India has always given great importance to South-South Cooperation, which rejects Western concepts of assistance based on the ‘donor-recipient’ model. India’s development partnership is based on three fundamental principles: India does not attach conditionalities, prescribe policies, or question sovereignty. Rather, the cooperation is driven by the demands of the partner country. India’s flagship initiative in Africa was the Indian Technical and Economic Cooperation (ITEC) programme, launched in 1964. This programme emphasised human resource development and capacity building, thanks to which thousands of young African men and women were trained in sectors like agriculture, accountancy, information technology, management and small and medium industries. In the first India-Africa Forum Summit, the number of ITEC scholarships was increased from the existing 1,000 to 1,500 annually. During the second summit, India committed to train 20,000 African students in the next three years. As a logical next step, it was decided to establish training centres in African countries and US$700 million were earmarked for this purpose. Another successful Indian project that operates on a continental scale is the Pan African e-network, which connects African hospitals and universities with their Indian counterparts to enable effective e-health and e-education.

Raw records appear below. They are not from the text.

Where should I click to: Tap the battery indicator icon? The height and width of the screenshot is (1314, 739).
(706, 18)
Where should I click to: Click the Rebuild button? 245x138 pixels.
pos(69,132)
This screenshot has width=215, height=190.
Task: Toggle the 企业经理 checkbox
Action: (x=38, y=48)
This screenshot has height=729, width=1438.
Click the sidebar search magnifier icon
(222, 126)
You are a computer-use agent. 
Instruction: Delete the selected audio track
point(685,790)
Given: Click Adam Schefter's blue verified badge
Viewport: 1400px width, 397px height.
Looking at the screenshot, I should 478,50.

India’s capacity-building initiatives in Africa, with their focus on investing in human capital, recognise that the continent is slated to be a major global manufacturing hub in the future—according to a 2010 McKinsey report, there will be 1.1 billion Africans of working age by 2040. This foresight, the natural complementarities between the Indian and African economies, and excellent political relations mean that the India-Africa partnership is destined to expand in the coming years.
Ambassador H.H.S.Viswanathan is a Distinguished Fellow at the Observer Research Foundation (ORF), New Delhi. He has been India’s Ambassador and High Commissioner to many African countries. The views expressed in this post are personal.